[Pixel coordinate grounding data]

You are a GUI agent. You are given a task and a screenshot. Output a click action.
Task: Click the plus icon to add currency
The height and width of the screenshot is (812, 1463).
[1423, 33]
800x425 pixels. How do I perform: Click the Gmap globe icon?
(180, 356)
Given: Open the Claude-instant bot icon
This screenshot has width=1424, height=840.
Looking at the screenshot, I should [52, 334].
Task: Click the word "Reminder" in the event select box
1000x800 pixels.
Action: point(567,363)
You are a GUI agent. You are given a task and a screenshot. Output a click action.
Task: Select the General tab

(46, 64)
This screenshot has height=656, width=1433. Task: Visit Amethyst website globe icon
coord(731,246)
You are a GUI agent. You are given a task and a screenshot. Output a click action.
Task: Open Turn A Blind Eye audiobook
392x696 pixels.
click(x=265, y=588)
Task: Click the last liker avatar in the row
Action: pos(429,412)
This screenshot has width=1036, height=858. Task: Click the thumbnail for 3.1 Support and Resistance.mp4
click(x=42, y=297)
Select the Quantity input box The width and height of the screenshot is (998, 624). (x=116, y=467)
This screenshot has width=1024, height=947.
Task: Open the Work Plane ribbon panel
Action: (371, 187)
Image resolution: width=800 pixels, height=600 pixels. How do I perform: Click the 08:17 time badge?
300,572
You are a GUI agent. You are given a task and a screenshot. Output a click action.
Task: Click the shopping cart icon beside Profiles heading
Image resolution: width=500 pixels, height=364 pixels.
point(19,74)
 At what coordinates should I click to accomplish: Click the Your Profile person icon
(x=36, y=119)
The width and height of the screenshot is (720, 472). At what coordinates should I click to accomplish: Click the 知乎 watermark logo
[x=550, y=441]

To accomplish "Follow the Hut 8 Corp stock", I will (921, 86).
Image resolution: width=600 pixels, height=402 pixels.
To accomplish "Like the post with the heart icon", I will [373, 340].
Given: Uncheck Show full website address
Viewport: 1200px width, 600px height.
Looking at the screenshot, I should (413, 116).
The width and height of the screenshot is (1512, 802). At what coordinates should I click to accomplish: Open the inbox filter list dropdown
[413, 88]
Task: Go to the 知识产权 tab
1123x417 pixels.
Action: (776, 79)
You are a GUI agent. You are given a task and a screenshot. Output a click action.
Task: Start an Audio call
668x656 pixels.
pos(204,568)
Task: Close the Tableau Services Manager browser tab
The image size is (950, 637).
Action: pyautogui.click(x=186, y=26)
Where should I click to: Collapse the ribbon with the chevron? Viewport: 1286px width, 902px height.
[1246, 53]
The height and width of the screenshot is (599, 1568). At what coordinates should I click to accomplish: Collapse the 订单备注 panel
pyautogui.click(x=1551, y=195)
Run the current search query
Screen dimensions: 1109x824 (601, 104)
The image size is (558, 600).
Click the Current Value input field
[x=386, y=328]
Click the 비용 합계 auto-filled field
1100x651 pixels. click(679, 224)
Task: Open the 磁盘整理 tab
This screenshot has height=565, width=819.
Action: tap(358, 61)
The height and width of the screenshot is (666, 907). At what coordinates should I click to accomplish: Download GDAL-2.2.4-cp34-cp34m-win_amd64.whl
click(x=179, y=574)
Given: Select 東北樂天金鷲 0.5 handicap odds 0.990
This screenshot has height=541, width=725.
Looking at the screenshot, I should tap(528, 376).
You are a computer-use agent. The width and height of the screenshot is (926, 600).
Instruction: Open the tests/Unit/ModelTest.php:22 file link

> _Aim of the task_
A word-for-word transcription of all the data is needed.

> _Output_
You are a GUI agent. You are given a task and a screenshot. Output a click action.
Task: Click the plus icon to add currency
The height and width of the screenshot is (812, 1463).
[1423, 33]
800x425 pixels. How do I perform: Click the Gmap globe icon?
(180, 356)
Given: Open the Claude-instant bot icon
This screenshot has width=1424, height=840.
Looking at the screenshot, I should [52, 334].
Task: Click the word "Reminder" in the event select box
1000x800 pixels.
Action: point(567,363)
You are a GUI agent. You are given a task and a screenshot. Output a click action.
Task: Select the General tab

(46, 64)
This screenshot has height=656, width=1433. Task: Visit Amethyst website globe icon
coord(731,246)
You are a GUI agent. You are given a task and a screenshot. Output a click action.
Task: Open Turn A Blind Eye audiobook
392x696 pixels.
click(x=265, y=588)
Task: Click the last liker avatar in the row
Action: pos(429,412)
This screenshot has width=1036, height=858. Task: Click the thumbnail for 3.1 Support and Resistance.mp4
click(x=42, y=297)
Select the Quantity input box The width and height of the screenshot is (998, 624). (x=116, y=467)
This screenshot has width=1024, height=947.
Task: Open the Work Plane ribbon panel
Action: (371, 187)
Image resolution: width=800 pixels, height=600 pixels. How do I perform: Click the 08:17 time badge?
300,572
You are a GUI agent. You are given a task and a screenshot. Output a click action.
Task: Click the shopping cart icon beside Profiles heading
Image resolution: width=500 pixels, height=364 pixels.
point(19,74)
 At what coordinates should I click to accomplish: Click the Your Profile person icon
(x=36, y=119)
The width and height of the screenshot is (720, 472). At what coordinates should I click to accomplish: Click the 知乎 watermark logo
[x=550, y=441]

To accomplish "Follow the Hut 8 Corp stock", I will (921, 86).
Image resolution: width=600 pixels, height=402 pixels.
To accomplish "Like the post with the heart icon", I will [373, 340].
Given: Uncheck Show full website address
Viewport: 1200px width, 600px height.
Looking at the screenshot, I should (413, 116).
The width and height of the screenshot is (1512, 802). At what coordinates should I click to accomplish: Open the inbox filter list dropdown
[413, 88]
Task: Go to the 知识产权 tab
1123x417 pixels.
Action: (776, 79)
You are a GUI agent. You are given a task and a screenshot. Output a click action.
Task: Start an Audio call
668x656 pixels.
pos(204,568)
Task: Close the Tableau Services Manager browser tab
The image size is (950, 637).
Action: pyautogui.click(x=186, y=26)
Where should I click to: Collapse the ribbon with the chevron? Viewport: 1286px width, 902px height.
[1246, 53]
The height and width of the screenshot is (599, 1568). At what coordinates should I click to accomplish: Collapse the 订单备注 panel
pyautogui.click(x=1551, y=195)
Run the current search query
Screen dimensions: 1109x824 (601, 104)
The image size is (558, 600).
Click the Current Value input field
[x=386, y=328]
Click the 비용 합계 auto-filled field
1100x651 pixels. click(679, 224)
Task: Open the 磁盘整理 tab
This screenshot has height=565, width=819.
Action: tap(358, 61)
The height and width of the screenshot is (666, 907). At what coordinates should I click to accomplish: Download GDAL-2.2.4-cp34-cp34m-win_amd64.whl
click(x=179, y=574)
Given: Select 東北樂天金鷲 0.5 handicap odds 0.990
This screenshot has height=541, width=725.
Looking at the screenshot, I should tap(528, 376).
You are a computer-use agent. The width and height of the screenshot is (926, 600).
Instruction: Open the tests/Unit/ModelTest.php:22 file link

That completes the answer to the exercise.